Problem description: Reproduce the material below with "Sort" swapped out for "Order", leaving everything else unchanged.
** START OF Information shown **
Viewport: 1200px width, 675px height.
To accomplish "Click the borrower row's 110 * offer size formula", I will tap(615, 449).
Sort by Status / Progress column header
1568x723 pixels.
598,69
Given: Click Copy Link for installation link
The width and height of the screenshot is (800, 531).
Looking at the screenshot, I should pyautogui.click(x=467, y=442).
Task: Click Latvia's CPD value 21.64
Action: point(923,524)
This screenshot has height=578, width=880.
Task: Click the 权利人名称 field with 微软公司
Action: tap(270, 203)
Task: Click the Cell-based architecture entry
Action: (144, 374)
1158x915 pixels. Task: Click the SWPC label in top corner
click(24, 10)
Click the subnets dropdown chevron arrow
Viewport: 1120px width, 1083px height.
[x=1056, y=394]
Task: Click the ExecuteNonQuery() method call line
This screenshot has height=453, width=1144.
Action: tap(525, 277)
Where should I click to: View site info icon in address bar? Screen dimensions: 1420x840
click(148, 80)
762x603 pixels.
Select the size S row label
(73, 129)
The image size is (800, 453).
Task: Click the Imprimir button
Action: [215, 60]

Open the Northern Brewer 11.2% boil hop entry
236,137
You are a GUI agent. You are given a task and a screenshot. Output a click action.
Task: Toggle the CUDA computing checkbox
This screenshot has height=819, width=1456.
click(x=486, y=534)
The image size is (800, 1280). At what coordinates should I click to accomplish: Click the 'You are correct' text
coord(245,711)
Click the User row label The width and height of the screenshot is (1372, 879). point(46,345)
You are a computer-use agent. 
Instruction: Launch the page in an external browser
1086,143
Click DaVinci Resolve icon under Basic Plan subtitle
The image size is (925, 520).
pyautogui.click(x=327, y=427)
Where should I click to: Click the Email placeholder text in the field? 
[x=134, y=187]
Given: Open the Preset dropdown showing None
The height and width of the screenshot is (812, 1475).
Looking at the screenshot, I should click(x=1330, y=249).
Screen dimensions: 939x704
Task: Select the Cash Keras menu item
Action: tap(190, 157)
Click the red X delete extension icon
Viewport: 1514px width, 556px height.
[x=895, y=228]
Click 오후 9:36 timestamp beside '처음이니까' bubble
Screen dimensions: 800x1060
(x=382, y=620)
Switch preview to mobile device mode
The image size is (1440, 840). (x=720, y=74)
** END OF Information shown **
Finished answer:
Viewport: 1200px width, 675px height.
To accomplish "Click the borrower row's 110 * offer size formula", I will tap(615, 449).
Order by Status / Progress column header
1568x723 pixels.
598,69
Given: Click Copy Link for installation link
The width and height of the screenshot is (800, 531).
Looking at the screenshot, I should pyautogui.click(x=467, y=442).
Task: Click Latvia's CPD value 21.64
Action: point(923,524)
This screenshot has height=578, width=880.
Task: Click the 权利人名称 field with 微软公司
Action: tap(270, 203)
Task: Click the Cell-based architecture entry
Action: (144, 374)
1158x915 pixels. Task: Click the SWPC label in top corner
click(24, 10)
Click the subnets dropdown chevron arrow
Viewport: 1120px width, 1083px height.
[x=1056, y=394]
Task: Click the ExecuteNonQuery() method call line
This screenshot has height=453, width=1144.
Action: tap(525, 277)
Where should I click to: View site info icon in address bar? Screen dimensions: 1420x840
click(148, 80)
762x603 pixels.
Select the size S row label
(73, 129)
The image size is (800, 453).
Task: Click the Imprimir button
Action: [215, 60]

Open the Northern Brewer 11.2% boil hop entry
236,137
You are a GUI agent. You are given a task and a screenshot. Output a click action.
Task: Toggle the CUDA computing checkbox
This screenshot has height=819, width=1456.
click(x=486, y=534)
The image size is (800, 1280). At what coordinates should I click to accomplish: Click the 'You are correct' text
coord(245,711)
Click the User row label The width and height of the screenshot is (1372, 879). point(46,345)
You are a computer-use agent. 
Instruction: Launch the page in an external browser
1086,143
Click DaVinci Resolve icon under Basic Plan subtitle
The image size is (925, 520).
pyautogui.click(x=327, y=427)
Where should I click to: Click the Email placeholder text in the field? 
[x=134, y=187]
Given: Open the Preset dropdown showing None
The height and width of the screenshot is (812, 1475).
Looking at the screenshot, I should click(x=1330, y=249).
Screen dimensions: 939x704
Task: Select the Cash Keras menu item
Action: tap(190, 157)
Click the red X delete extension icon
Viewport: 1514px width, 556px height.
[x=895, y=228]
Click 오후 9:36 timestamp beside '처음이니까' bubble
Screen dimensions: 800x1060
(x=382, y=620)
Switch preview to mobile device mode
The image size is (1440, 840). (x=720, y=74)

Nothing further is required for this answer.